The obligation to establish a representative in the European Union is one of the new solutions introduced by the RODO for entities from third countries, directly related to the territorial scope of the Regulation. Especially those entrepreneurs who direct their trade offer to EU citizens should assess whether they are obliged to establish their representative in the EU.
Who has the obligation to appoint a representative?
Both the administrator and the entity processing personal data that does not have an organizational unit in the EU, which meets all the following conditions indicated in art. 3 par. 2 RODO:
- processes personal data of data subjects who are within the territory of EU,
- processing activities are related to:
- offering goods or services to data subjects in the EU, irrespective of whether they are required to pay; or
- monitoring their behavior, as long as this behavior occurred on the territory of EU,
unless there is an exception to art. 27 sec. 2 of GDPR. In order to be exempt from the obligation to appoint a representative, a private sector entity must collectively:
- process personal data only sporadically,
- not to process particular categories of personal data on a large scale (so-called sensitive data) or personal data on convictions and offenses,
- process data in such a way that it is unlikely that, due to its nature, context, scope and purposes, this would lead to the risk of violating the rights or freedoms of natural persons.
Who can be a representative?
A representative may be both a natural person residing within the EU and a legal person seated in the EU. At the same time, it should be acknowledged that on the basis of the GDPR, this concept will include not only the registered office but also the place in which the main part of enterprise is run.
One representative may act on behalf of several entities. A representative does not need to be established in every EU country where the data subjects reside - it is enough to ensure that the representative can also be contacted by those who reside in other EU countries to which services and goods are directed (or are monitored). The obligated entity can freely choose the EU country in which it establishes a representative, it is only good practice that it is precisely the country in which the data subjects are located. In order to fulfill its tasks correctly, the representative must be able to communicate with the data subjects and the supervisory authorities in their language.

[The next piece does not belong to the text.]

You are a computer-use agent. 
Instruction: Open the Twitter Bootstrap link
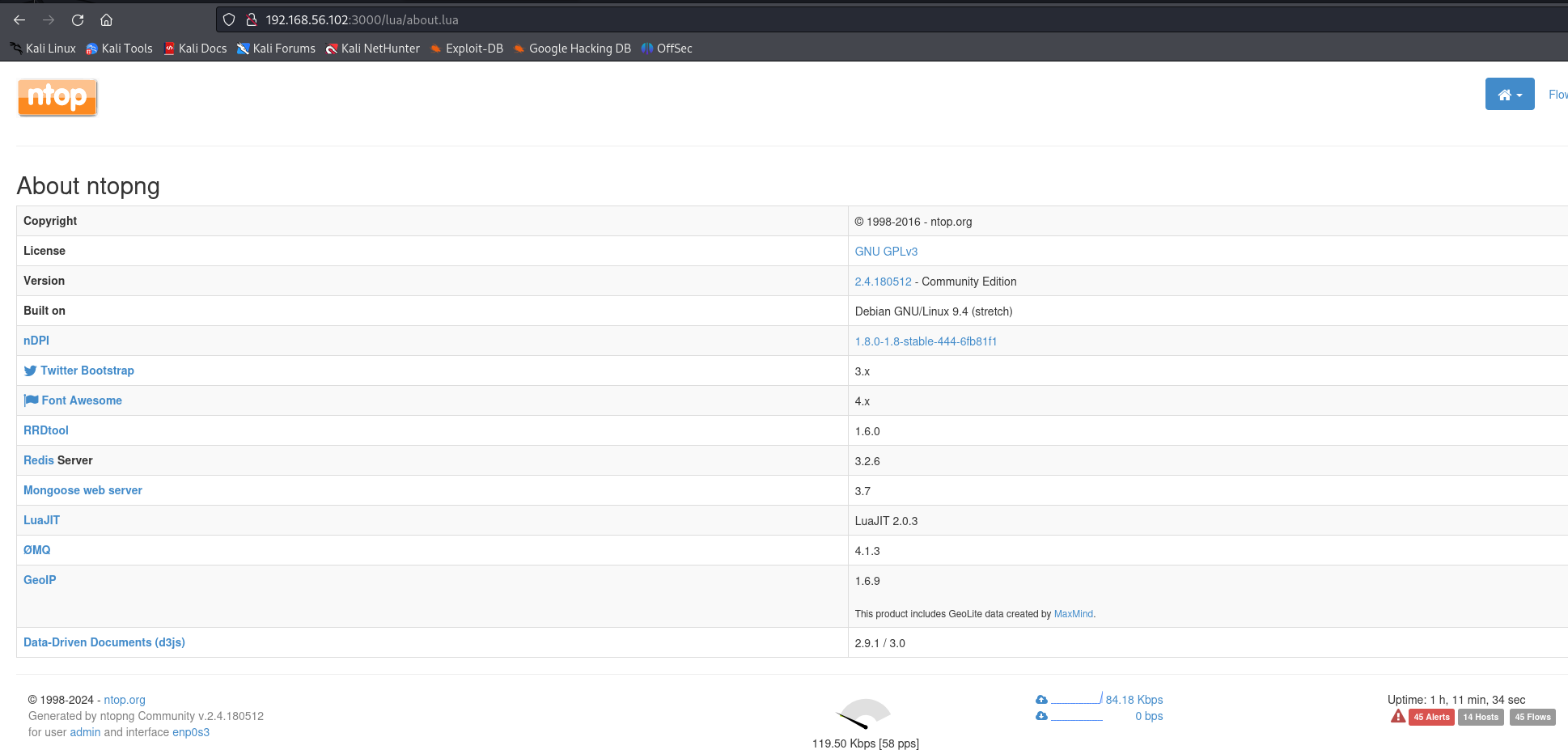[87, 371]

How to set up a representative?
In order to appoint a representative, entity should authorize this person in writing to provide that, for the purposes of ensuring compliance with the GDPR, this person can be addressed in matters related to the processing of data, in particular by:
- data subjects,
- supervisory authorities.
- without or instead of the data controller or processor.
The representative should accept the authorization. The fact of establishing a representative does not need to be taken to the supervisory body as it is the case of data protection officer. However, the information about the representative and his contact details should be included in the content of the information clause.
What are the duties of a representative?
The role of the representative is, first of all, to facilitate communication between data subjects and the controller or processor in order to allow them to exercise their rights related to the processing of data, e.g. the right to oppose the processing. He also cooperates with the supervisory authorities, in particular by providing information needed to carry out their tasks.
The representative is also obliged to keep a record of processing activities, based on information provided to him by the data controller or processor.
What are the sanctions for non-compliance with the obligation to appoint a representative?
The financial penalty for not appointing a representative is up to 10,000,000 EUR and in the case of an enterprise - up to 2% of its total annual global turnover from the previous financial year.